ALIEN: ROMULUS is the seventh film in its franchise, which began with the genre-breaking, closed-quarters horror flick ALIEN (1979), and continued with the action-packed sequel ALIENS (1986). Those were the glory days, because since then, it’s been an endless train wreck of sequels, prequels, and spin-offs…with bad movies, messy mythologies, and what-were-they-thinking stories. This time around, the franchise tries something new: the Interquel.
Set 20 years after the events of ALIEN, and 17 years before the events of ALIENS, Rain (Cailee Spaeny), and her android Andy (David Jonsson), are recruited by their friends (Archie Renaux, Isabela Merced, Spike Fearn, Aileen Wu), to raid an abandoned space station to steal cryo-pods…which will enable them to escape to a better life. Once aboard, they are hunted and attacked by deadly…aliens.
Directed by Fede Alvarez, ROMULUS goes back to the roots of what made ALIEN and ALIENS so great. Gone are the attempts at building mythologies or exploring god-concepts or humanity’s place in the universe, and back are the basic building blocks of closed-quarters horror, body-horror, gut-wrenching tension, and feelings of isolation and helplessness.

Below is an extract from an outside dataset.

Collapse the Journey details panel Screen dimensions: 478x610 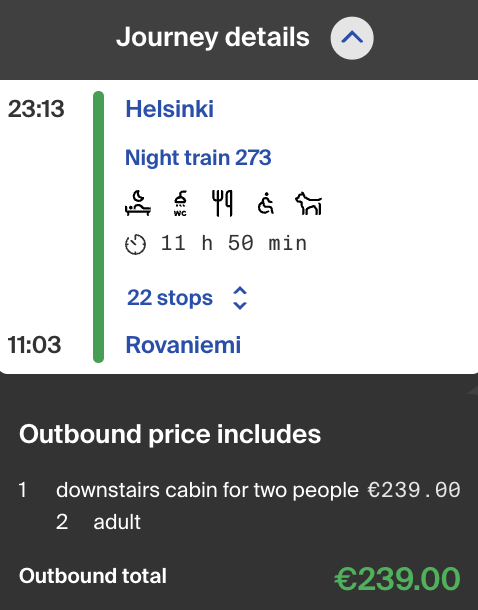(x=352, y=38)
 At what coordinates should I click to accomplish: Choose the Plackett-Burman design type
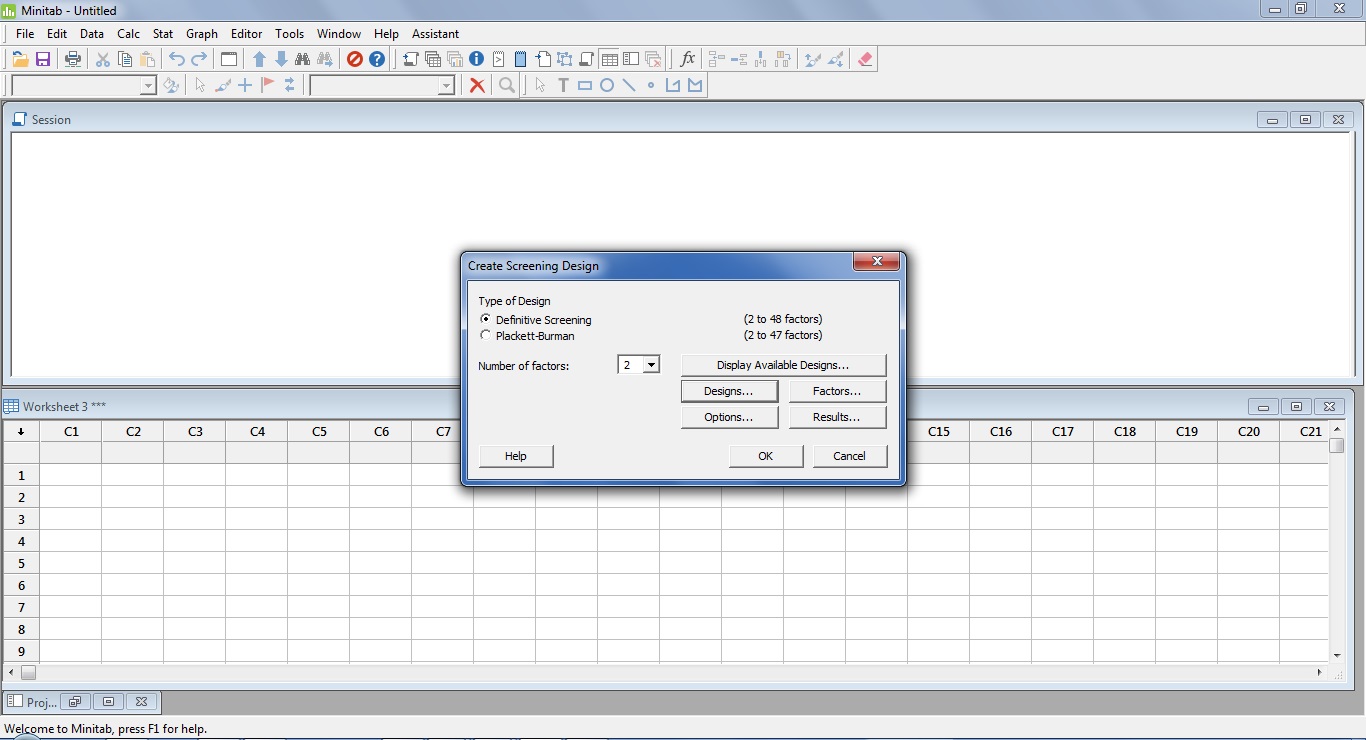tap(486, 336)
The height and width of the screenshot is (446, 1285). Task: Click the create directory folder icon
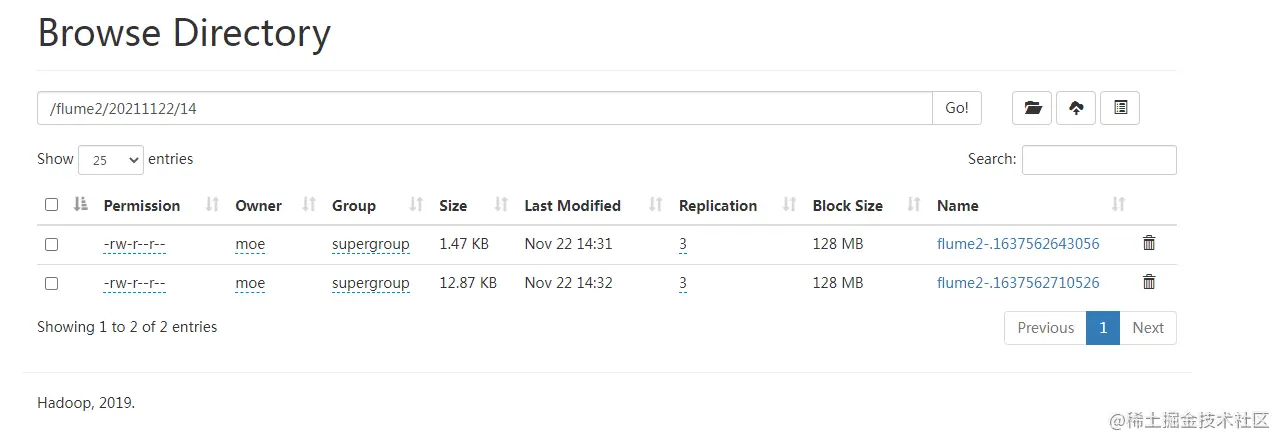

Once the crew is aboard, they awaken the famed facehuggers which leads to the equally famed xenomorphs. The clock is ticking as the station is losing its orbit…and the race is on to survive the fall and being torn apart or cocooned.
Showing no shame, ROMULUS borrows extensively from previous ALIEN films, recreating scenes, situations, and lines of dialogue. It’s almost like a greatest-hits package, but it does enough that it feels like its own thing. Director Fede Alvarez puts together some amazing set pieces, and with a combo of practical and CGI effects, we see the xenomorphs and the facehuggers in a whole new light; they are more terrifying than ever.
Acting is excellent. Cailee Spaeny carries the film very well. David Jonsson is tremendous as the standard-issue android, who goes through his own personality changes in surprising ways. And speaking of surprises, an extended cameo by a franchise legacy character is handled very well and is a shocker.
ROMULUS delivers everything that fans have been demanding from the franchise for many years, going back to basics and ticking the boxes on all the good stuff. The recycling of old moments could be considered lazy, but it does enough to make it feel fresh. As an interquel, it fits nicely between ALIEN and ALIENS, and even cleans up the mess that was left by the goddamn prequel movies. ROMULUS returns the franchise to its glory days.